Senior managers have become so interested in using HR data to improve their decision making that at the HR Tech World Congress in Paris last year the biggest queues by far were for the sessions on “HR analytics”, as the discipline is called.
The excitement is not surprising, as leaders increasingly expect their HR functions to create business value – help a company make more money or spend less money – from HR data, and this will only increase as HR teams find new ways to find value in unstructured and qualitative workforce data.
In fact, 80% of CEOs want to base important company decisions (for example in managing staff productivity or labor costs) on insights from workforce data, but only a fifth say they get sufficient information from HR (see chart 1).
This is surprising because investing in better HR analytics has a proven, positive effect on talent management: compared to the average organization, those companies that range in the top quartile for the quality of their HR analytics achieve 12% better performance in terms of succession management, their employee performance review system, the quality of the people they hire, and how engaged their employees are (see chart 2).
But HR data can also help companies more directly. For example, healthcare firm, Roche, was facing high attrition rates in Asia that were jeopardizing revenue growth targets. Roche’s HR Analytics team developed and tested 16 hypotheses to explain the attrition and was able to statistically prove the relevance of six factors determining the high fluctuation.
As well as working on the root causes, Roche is now also developing an early warning system for similar situations based on analysis of unstructured (or “big”) data. This has contributed considerably to the success of the business.
Chart 1: Importance and sufficiency of workforce data Source: CEB analysis
Chart 2: Effects on talent outcomes of better HR analytics performance Source: CEB analysis
Three Steps to Improve Your HR Analytics
HR teams are keen to improve their analytics ability and to become more “mature” in the discipline. CEB data show that, on average, teams want to increase their analytics maturity by 2.5 levels within the next three years, moving from being at an average of level 2 in 2015 to 4+ by 2018 (see chart 3).
Chart 3: Five stages of HR analytics maturity Source: CEB analysis
Click chart to expand
However, project leads often find it difficult to start on this improvement project. They should start by addressing three main questions.
Where should I focus HR analytics? (“Criticality”): Successful managers prioritize projects that are the most scalable ways to help managers hit strategic goals, rather than simply fulfilling on-demand data requests.
Focusing on well-defined, small, and easy analytics “showcases” in the first step to create awareness and appetite for analytics support with senior business stakeholders is a good start to show how critical good analytics can be.

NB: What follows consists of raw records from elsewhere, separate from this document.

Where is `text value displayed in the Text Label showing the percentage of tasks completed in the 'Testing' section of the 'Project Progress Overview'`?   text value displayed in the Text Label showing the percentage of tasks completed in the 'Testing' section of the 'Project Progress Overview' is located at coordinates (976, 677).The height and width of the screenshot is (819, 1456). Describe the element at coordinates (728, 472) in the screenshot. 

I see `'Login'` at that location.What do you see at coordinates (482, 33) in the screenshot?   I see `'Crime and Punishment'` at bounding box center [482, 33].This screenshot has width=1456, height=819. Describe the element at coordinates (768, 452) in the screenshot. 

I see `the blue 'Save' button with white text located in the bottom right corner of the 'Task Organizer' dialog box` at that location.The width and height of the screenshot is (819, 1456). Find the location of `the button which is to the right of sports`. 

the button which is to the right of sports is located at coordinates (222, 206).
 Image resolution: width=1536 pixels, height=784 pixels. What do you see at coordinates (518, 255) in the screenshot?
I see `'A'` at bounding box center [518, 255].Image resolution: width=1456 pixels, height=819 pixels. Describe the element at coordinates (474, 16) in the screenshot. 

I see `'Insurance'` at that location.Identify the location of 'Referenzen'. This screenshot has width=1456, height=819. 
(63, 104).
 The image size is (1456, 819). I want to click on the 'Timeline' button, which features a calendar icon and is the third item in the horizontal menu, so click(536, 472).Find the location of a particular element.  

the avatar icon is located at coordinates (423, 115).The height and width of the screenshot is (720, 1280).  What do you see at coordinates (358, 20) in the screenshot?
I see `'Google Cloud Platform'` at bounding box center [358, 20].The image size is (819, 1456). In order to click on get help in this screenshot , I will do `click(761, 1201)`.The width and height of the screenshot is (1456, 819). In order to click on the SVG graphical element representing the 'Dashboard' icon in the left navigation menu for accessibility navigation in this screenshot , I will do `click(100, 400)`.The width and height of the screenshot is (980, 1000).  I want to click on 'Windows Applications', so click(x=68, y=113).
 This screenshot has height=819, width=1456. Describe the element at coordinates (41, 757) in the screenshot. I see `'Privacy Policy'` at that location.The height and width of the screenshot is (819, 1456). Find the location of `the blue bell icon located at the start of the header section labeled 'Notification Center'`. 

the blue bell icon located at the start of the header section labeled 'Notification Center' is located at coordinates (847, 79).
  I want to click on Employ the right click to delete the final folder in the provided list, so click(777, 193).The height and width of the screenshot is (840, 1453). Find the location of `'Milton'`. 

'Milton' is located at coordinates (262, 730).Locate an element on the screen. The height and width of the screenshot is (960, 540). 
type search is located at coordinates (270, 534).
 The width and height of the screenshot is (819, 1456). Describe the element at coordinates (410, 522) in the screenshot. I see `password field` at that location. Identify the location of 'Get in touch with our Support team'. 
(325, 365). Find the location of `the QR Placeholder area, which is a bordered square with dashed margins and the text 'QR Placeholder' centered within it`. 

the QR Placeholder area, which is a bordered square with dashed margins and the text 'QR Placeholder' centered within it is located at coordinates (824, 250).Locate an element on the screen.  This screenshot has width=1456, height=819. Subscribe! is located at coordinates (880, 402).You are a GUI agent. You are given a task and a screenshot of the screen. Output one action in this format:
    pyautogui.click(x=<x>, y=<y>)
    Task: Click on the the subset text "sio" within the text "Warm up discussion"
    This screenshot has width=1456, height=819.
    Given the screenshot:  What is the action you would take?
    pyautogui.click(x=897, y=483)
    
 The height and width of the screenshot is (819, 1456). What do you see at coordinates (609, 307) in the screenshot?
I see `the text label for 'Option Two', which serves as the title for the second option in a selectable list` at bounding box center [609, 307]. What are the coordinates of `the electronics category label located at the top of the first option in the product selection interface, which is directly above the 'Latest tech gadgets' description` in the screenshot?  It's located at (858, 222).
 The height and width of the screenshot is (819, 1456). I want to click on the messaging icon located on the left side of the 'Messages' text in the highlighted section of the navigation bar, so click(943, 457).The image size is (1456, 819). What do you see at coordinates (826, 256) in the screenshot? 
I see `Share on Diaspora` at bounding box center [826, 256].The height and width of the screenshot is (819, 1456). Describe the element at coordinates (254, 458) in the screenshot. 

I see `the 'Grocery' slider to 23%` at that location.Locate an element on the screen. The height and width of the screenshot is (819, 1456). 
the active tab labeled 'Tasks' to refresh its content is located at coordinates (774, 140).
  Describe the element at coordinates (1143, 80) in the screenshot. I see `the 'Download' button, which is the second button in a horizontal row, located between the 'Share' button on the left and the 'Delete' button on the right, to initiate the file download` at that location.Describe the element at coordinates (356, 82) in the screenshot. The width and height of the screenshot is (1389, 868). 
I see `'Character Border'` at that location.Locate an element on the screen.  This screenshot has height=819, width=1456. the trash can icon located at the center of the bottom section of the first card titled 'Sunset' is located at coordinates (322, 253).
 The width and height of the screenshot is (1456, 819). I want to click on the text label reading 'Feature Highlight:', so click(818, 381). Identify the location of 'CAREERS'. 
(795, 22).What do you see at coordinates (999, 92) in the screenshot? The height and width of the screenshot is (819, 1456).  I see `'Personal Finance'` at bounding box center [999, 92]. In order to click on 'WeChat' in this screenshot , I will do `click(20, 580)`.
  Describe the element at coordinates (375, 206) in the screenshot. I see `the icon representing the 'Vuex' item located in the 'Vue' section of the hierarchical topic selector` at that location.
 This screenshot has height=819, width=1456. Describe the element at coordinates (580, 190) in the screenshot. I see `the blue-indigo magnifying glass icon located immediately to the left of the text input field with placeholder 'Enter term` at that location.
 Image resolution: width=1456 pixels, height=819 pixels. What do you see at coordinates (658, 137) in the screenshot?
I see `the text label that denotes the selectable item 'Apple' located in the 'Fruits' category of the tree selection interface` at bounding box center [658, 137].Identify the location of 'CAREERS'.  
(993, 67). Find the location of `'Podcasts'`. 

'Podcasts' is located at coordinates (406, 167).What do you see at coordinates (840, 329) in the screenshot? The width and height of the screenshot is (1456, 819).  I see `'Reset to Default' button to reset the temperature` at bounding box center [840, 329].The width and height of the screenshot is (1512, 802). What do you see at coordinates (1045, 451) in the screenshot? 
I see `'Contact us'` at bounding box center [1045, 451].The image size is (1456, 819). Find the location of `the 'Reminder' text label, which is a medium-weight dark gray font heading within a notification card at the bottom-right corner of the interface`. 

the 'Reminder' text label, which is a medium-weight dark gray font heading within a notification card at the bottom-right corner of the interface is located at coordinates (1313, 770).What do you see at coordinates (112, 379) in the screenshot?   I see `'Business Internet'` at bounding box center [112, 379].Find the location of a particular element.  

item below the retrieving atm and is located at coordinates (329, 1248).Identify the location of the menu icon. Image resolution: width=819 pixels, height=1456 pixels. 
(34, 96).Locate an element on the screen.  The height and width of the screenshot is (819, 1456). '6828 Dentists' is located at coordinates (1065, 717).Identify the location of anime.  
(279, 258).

How do I develop my analytics team? (“Capability”): On one hand, companies require skills of four role types in their HR Analytics teams, which can come from different people or, if they’re lucky, all be provided by one person.
A “business challenger” who is able to influence and work with stakeholders inside and outside of HR.
An HR domain expert with the skills to analyze HR-related business needs.
A programmer able to design databases and integrate different sources.
A data scientist with classic analytics abilities plus advanced big data analytics skills.
On the other hand, companies also need to think about the adequate HR analytics tools and technology they might require from external vendors so that they don’t have to build-up all advanced analytics capabilities internally.
How can I increase the influence of HR Analytics (“Credibility”): The best teams ensure they collaborate with stakeholders throughout the process of identifying which topics or projects the HR analytics team will work on, all the way through to interpreting the results.
Not only does this give analytics teams the best chance of their work helping achieve strategic goals, it means stakeholders will trust the results and so are more likely to act on them.